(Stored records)
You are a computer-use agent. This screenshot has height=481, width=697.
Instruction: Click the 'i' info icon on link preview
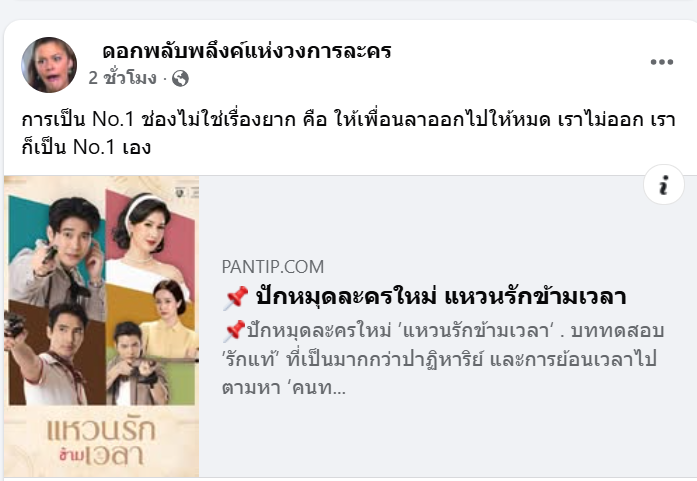(664, 184)
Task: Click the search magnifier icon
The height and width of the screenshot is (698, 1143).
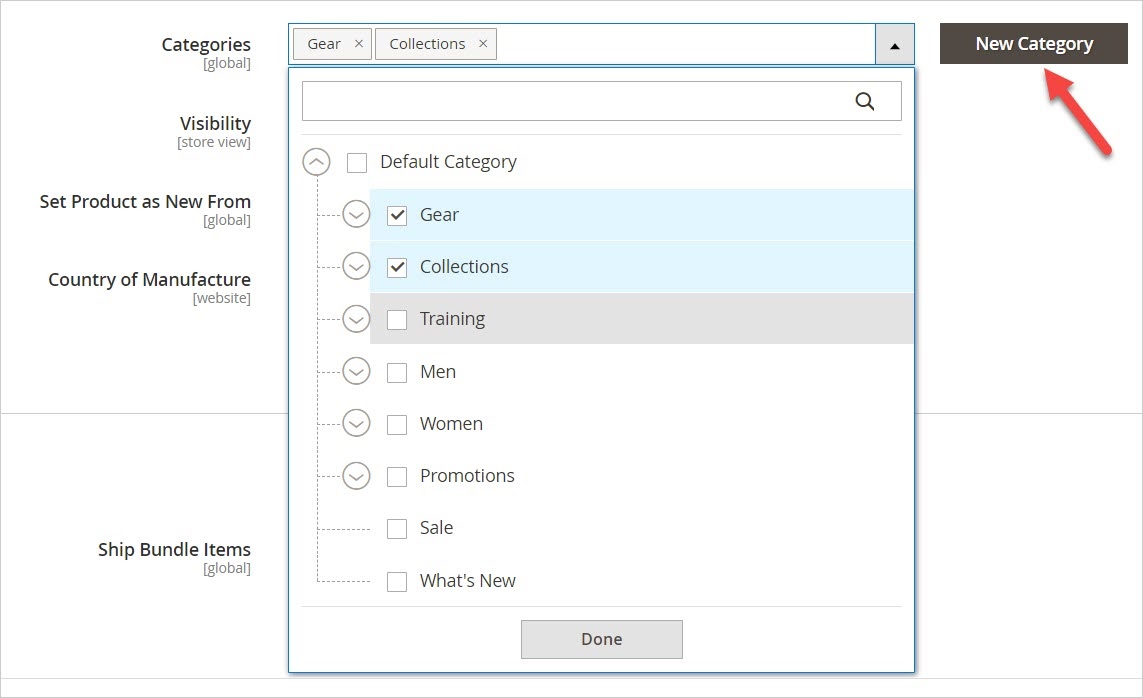Action: (x=865, y=101)
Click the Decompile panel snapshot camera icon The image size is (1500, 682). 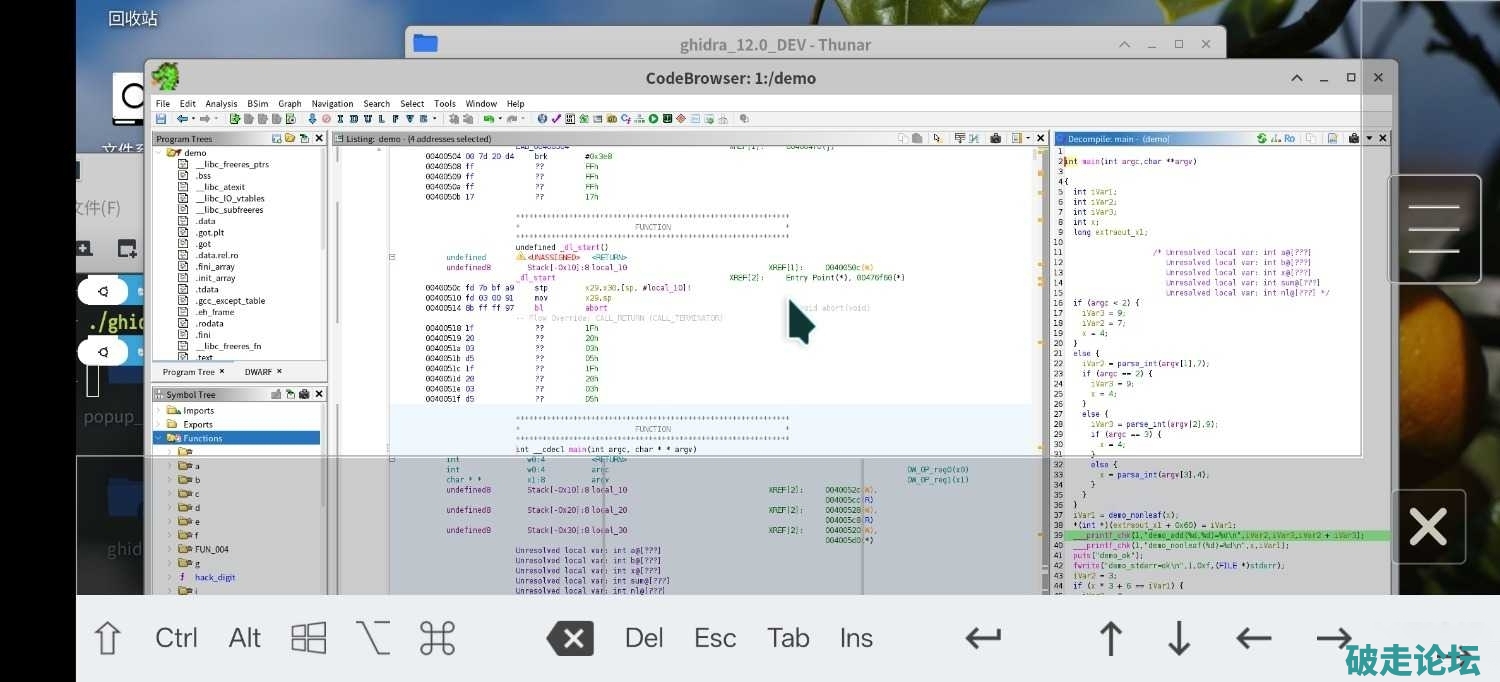pos(1353,139)
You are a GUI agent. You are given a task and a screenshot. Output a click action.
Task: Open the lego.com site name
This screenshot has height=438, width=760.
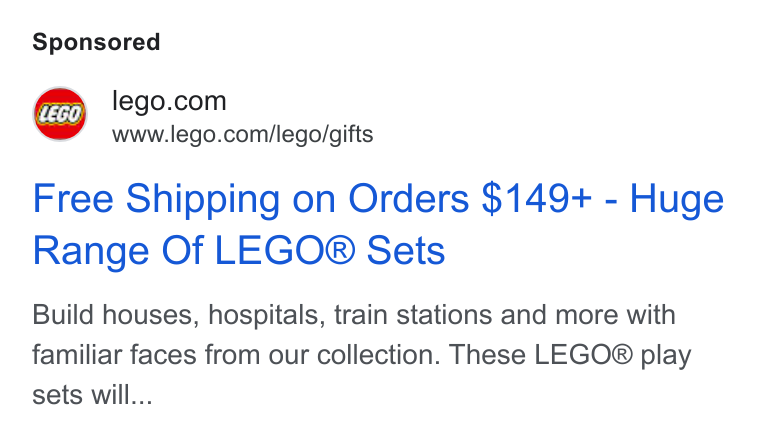point(169,101)
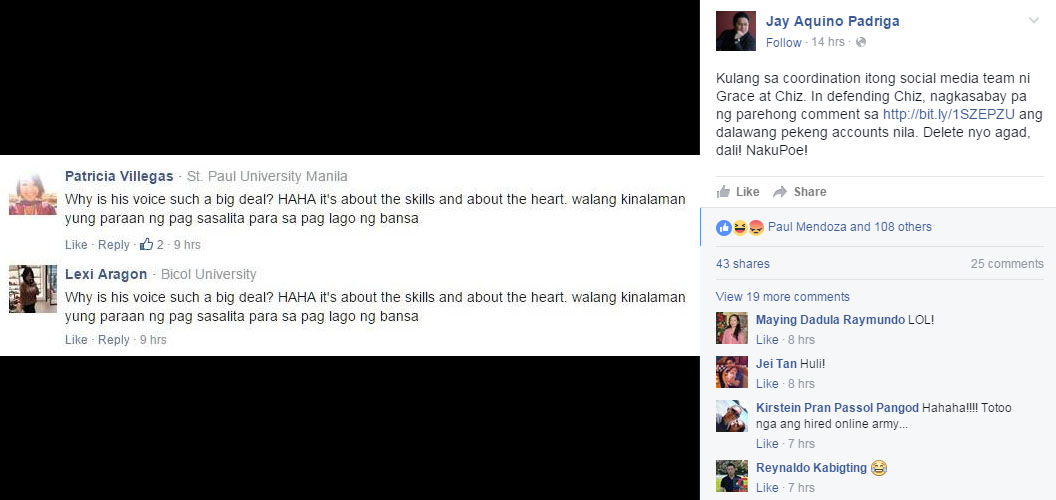The height and width of the screenshot is (500, 1056).
Task: Open Jay Aquino Padriga's profile picture
Action: (735, 31)
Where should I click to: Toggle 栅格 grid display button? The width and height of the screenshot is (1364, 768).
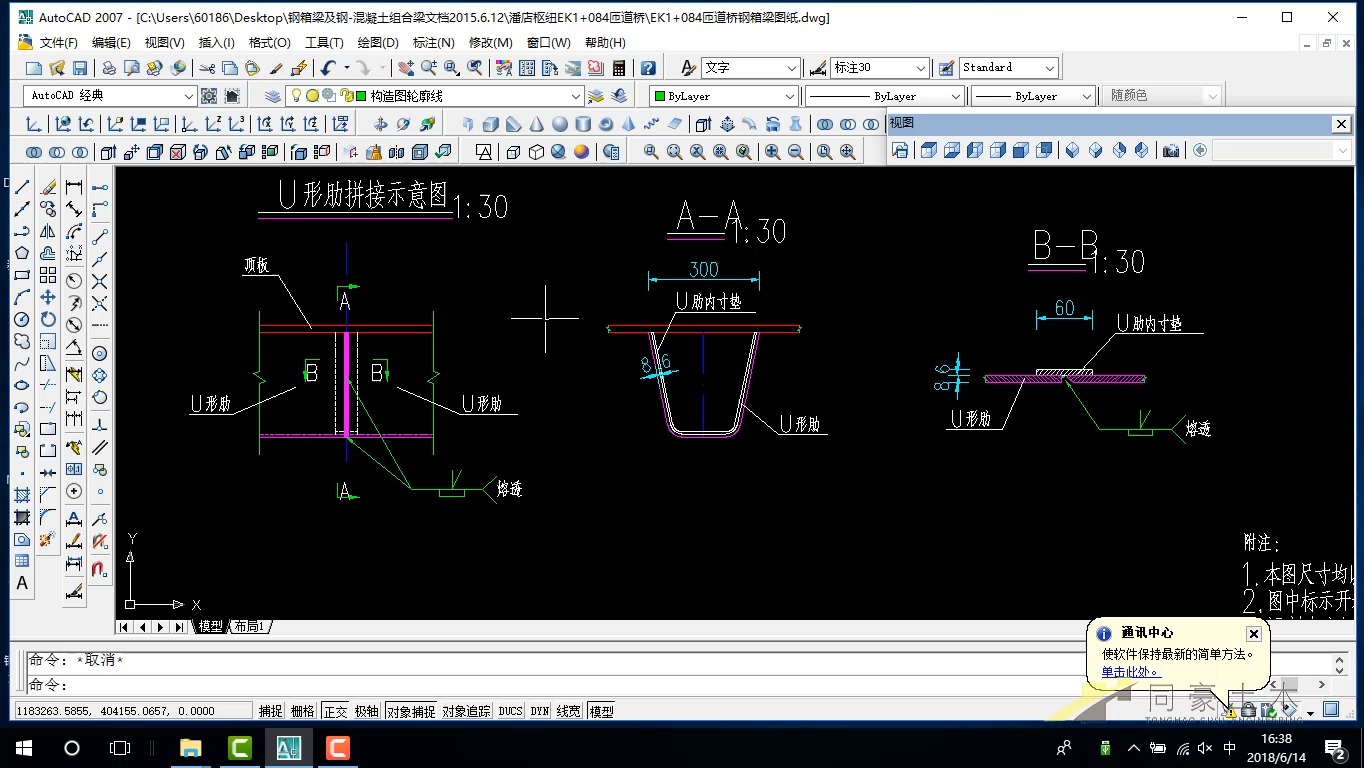click(302, 711)
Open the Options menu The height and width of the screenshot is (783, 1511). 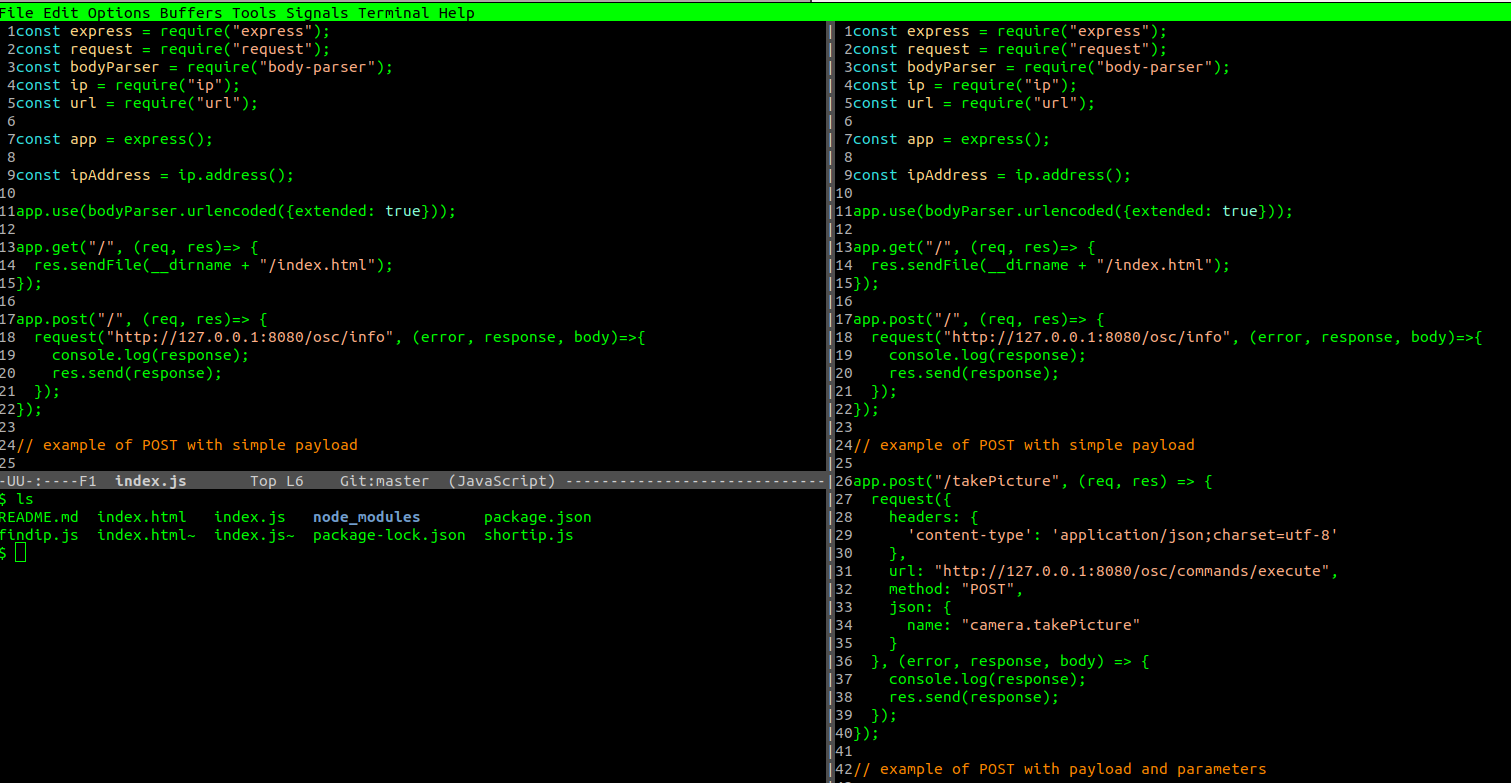coord(119,13)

Problem description: Which of the lines above mention the word "agent"? Pull those lines out.

Result of this task:
You are a computer-use agent. This screenshot has height=481, width=697.
You are a GUI agent. You are given a task and a screenshot. Output a click action.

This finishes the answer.